For the records below, print the lines from the line with "1568x611 pixels. At" through the line with "513x484 pixels." exactly as written; include both end lines and exclude the rest.

_RECORDS FOR THIS TASK_:
%%
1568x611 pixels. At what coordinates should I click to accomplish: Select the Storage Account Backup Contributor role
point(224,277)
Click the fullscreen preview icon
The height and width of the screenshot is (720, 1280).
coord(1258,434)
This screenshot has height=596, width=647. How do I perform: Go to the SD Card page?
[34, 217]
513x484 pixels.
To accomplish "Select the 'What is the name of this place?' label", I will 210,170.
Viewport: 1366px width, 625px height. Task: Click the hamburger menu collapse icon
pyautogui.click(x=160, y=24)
%%
%%
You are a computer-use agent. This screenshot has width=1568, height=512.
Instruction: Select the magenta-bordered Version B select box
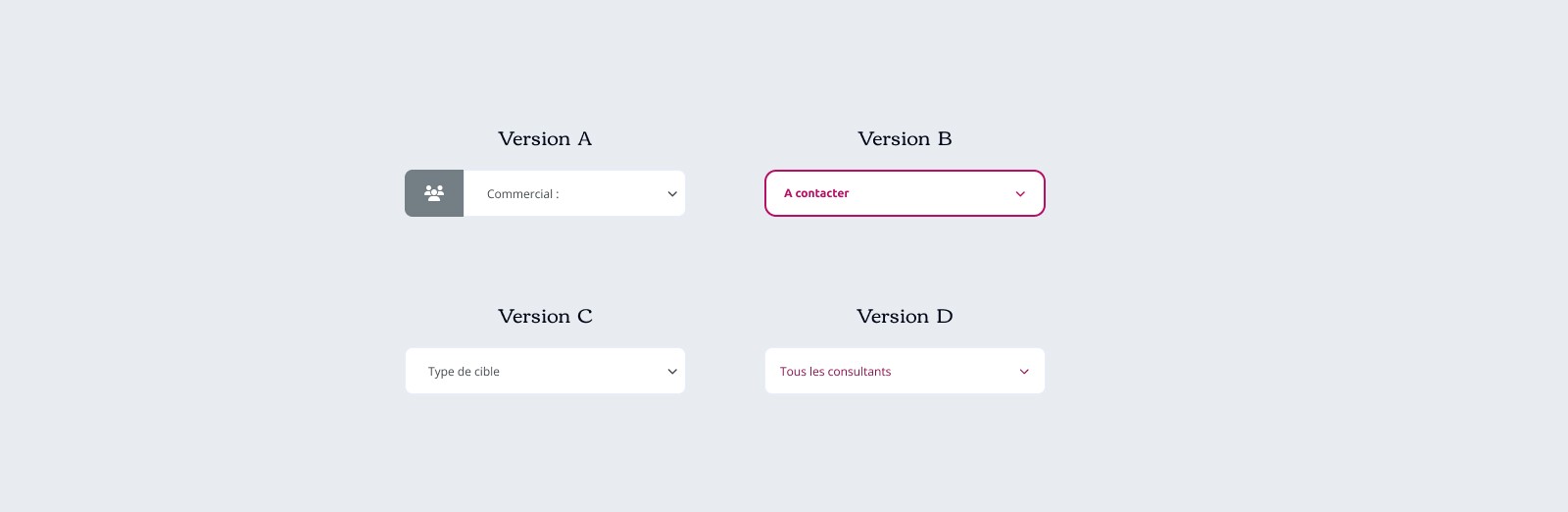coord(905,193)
%%
_ANSWER TO THE PROBLEM_:
1568x611 pixels. At what coordinates should I click to accomplish: Select the Storage Account Backup Contributor role
point(224,277)
Click the fullscreen preview icon
The height and width of the screenshot is (720, 1280).
coord(1258,434)
This screenshot has height=596, width=647. How do I perform: Go to the SD Card page?
[34, 217]
513x484 pixels.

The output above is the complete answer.